The problem with such a general statement about sales objections and buying signals is that it can't be true for all sales objections. The first reason for this is that not all objections to a sale are questions. If you try to close a sale and the prospect says they don't want your product, or they want to think about it, these are not questions. I don't see how this is an indication of a prospect's interest in your product. If I receive these types of responses to a closing question I don't think, 'Oh Great! That's a really positive buying signal.'

So when is a sales objection a buying signal.

An objection could be an indication of a sales prospect's interest in your product when it is presented in the form of a question. For example if a buyer asks about additional cost, add-ons to the product, or delivery times, they are showing an interest. They wouldn't ask these questions unless they were thinking about going further along the decision making process. So the old traditional view of all sales objections being buying signals is not completely true because it is too general and we can see that some objections are not requests for information, they are obstacles to the sale. But when a prospect raises an objection in the form of a question then yes, it is a buying signal, and as long as you can answer it you should see it as a positive.

The best way to handle any objection is to anticipate it and, if possible, make sure that it never intrudes into the sales discussion. Once a thought has been expressed by a prospect it becomes harder to eradicate. This is because the prospect has placed himself on record and is unlikely to recede easily from his position.

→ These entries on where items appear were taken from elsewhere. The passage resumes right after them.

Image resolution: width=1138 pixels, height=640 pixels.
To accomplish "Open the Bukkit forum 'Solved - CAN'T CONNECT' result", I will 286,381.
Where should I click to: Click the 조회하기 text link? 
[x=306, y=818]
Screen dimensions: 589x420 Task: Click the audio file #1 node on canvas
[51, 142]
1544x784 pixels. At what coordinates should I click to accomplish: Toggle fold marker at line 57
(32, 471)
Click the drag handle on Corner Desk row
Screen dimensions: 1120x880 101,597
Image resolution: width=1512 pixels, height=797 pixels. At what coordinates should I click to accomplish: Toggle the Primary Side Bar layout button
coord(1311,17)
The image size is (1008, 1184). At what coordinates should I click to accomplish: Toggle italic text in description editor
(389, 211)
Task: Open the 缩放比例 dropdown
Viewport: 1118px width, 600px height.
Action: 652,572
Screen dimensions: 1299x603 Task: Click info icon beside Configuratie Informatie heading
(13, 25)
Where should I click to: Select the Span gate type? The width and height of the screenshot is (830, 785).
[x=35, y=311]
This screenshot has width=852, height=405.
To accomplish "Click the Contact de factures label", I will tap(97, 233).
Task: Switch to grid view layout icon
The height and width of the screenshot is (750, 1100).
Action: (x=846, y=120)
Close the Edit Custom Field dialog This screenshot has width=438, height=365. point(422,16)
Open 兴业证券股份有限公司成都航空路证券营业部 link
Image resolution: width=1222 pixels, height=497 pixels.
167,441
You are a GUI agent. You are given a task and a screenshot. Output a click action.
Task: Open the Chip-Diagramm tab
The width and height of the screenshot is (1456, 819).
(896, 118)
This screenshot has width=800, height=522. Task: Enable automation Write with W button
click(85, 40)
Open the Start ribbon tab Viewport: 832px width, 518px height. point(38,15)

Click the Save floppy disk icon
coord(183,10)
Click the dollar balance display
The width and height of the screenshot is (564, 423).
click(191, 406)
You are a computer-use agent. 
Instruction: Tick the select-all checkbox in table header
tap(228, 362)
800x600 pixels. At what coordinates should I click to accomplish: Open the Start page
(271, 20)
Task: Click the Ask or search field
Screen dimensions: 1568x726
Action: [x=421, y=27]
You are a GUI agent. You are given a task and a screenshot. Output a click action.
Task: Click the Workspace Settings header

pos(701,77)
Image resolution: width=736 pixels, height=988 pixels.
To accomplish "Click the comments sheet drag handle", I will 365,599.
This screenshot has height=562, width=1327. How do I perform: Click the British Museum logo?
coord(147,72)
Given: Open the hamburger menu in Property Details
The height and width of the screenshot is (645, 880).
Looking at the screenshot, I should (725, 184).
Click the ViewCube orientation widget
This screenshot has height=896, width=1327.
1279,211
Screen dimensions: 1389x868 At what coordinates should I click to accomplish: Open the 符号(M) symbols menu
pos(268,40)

Objections that are raised to price are probably the most frequent of all honest reasons for prospects refusing to buy. It's important to understand where the price objection is coming from, before you can handle it effectively.

Sometimes a prospect will object to price because it is simply more than he can afford to pay. The products or services are too expensive and the buyer can only afford something of a cheaper grade. As the salesperson, it is your duty to enrich the prospect with the knowledge of how the purchase of a quality item will be more economical in the long-term as opposed to buying the cheaper article of a lesser grade.


* "Compared to what?"

* "You know that our quality is the highest you can find, which means that you pay much less over the life of the product.